** Opening Exercise data block **

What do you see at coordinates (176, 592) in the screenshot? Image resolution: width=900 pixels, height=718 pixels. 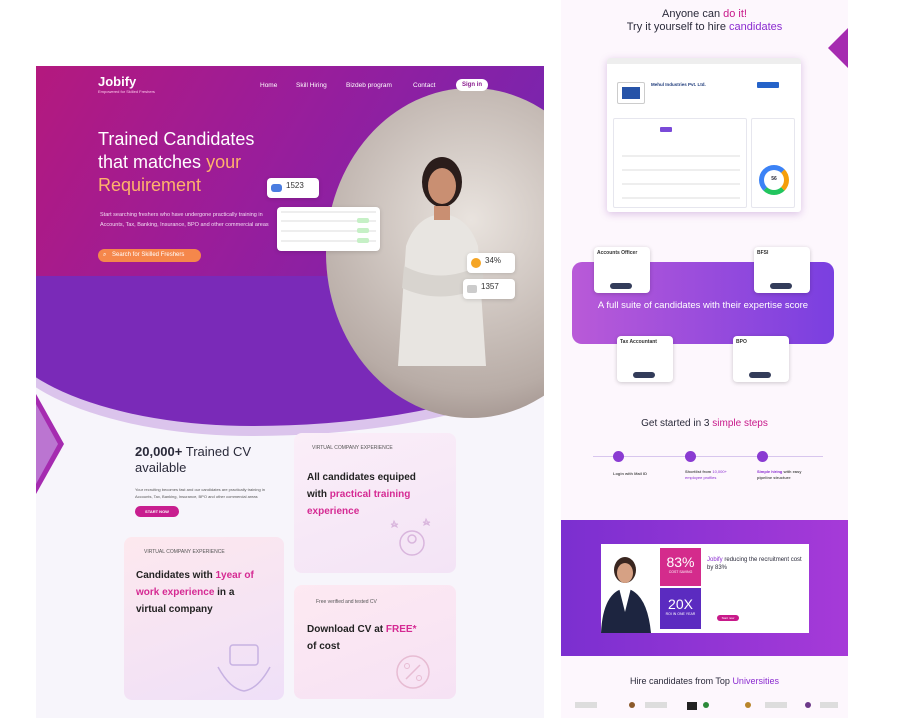 I see `card2-highlight2: work experience` at bounding box center [176, 592].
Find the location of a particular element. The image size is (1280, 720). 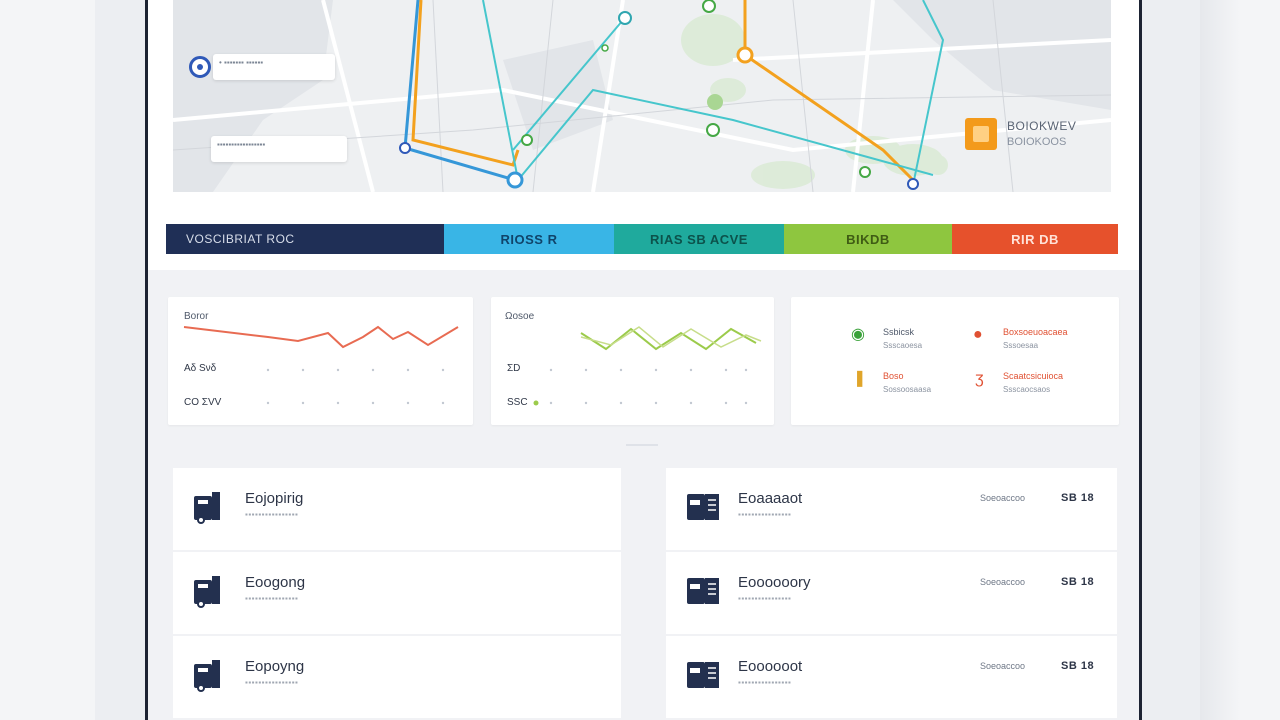

chart1-row1-label: Aδ Sνδ is located at coordinates (200, 368).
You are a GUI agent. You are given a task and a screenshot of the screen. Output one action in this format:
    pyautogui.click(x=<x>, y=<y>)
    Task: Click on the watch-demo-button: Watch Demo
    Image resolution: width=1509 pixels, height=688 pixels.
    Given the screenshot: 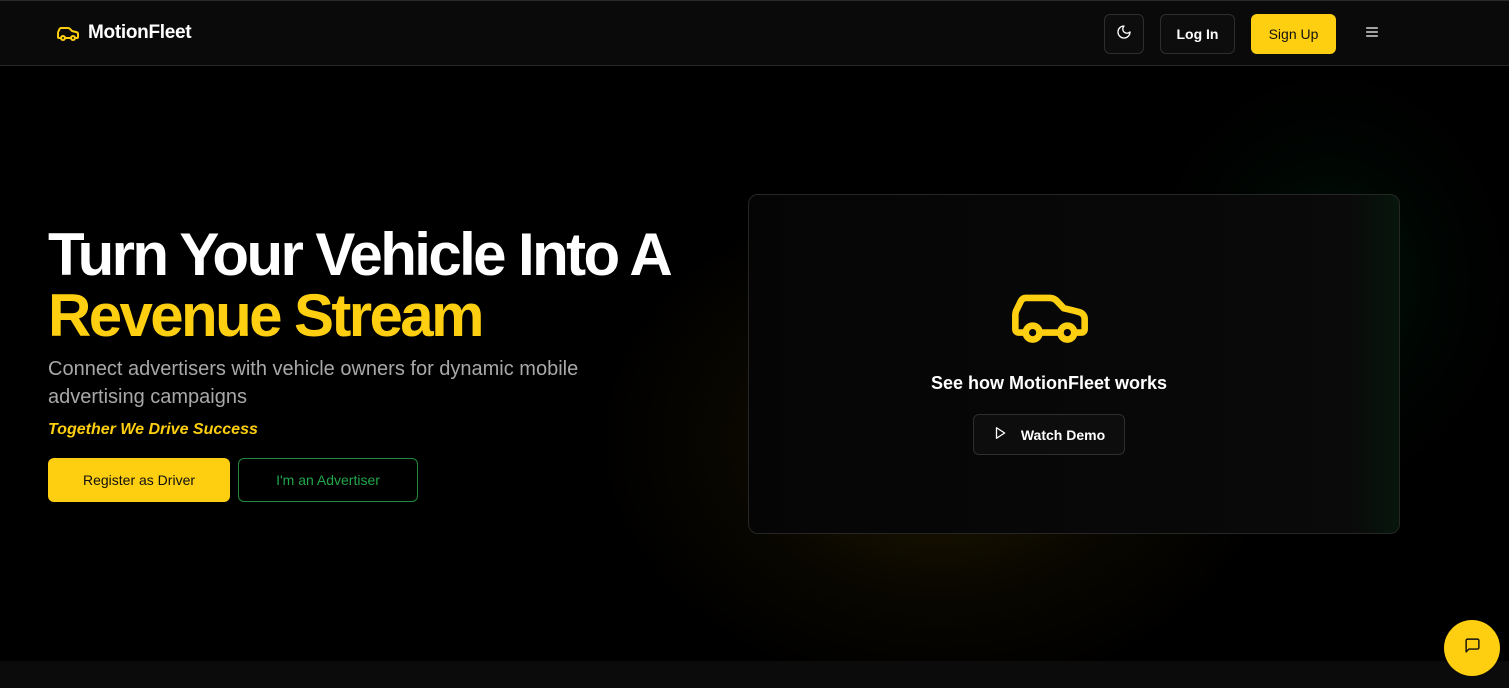 What is the action you would take?
    pyautogui.click(x=1049, y=434)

** Closing Exercise data block **

Exercise aim - Please copy out the lines that start with the line containing "Find the location" and run through the line containing "chart1-row1-label: Aδ Sνδ", including both of those lines. Leave the pictures out of your copy.

Final answer -
Find the location of a particular element. The image size is (1280, 720). 

chart1-row1-label: Aδ Sνδ is located at coordinates (200, 368).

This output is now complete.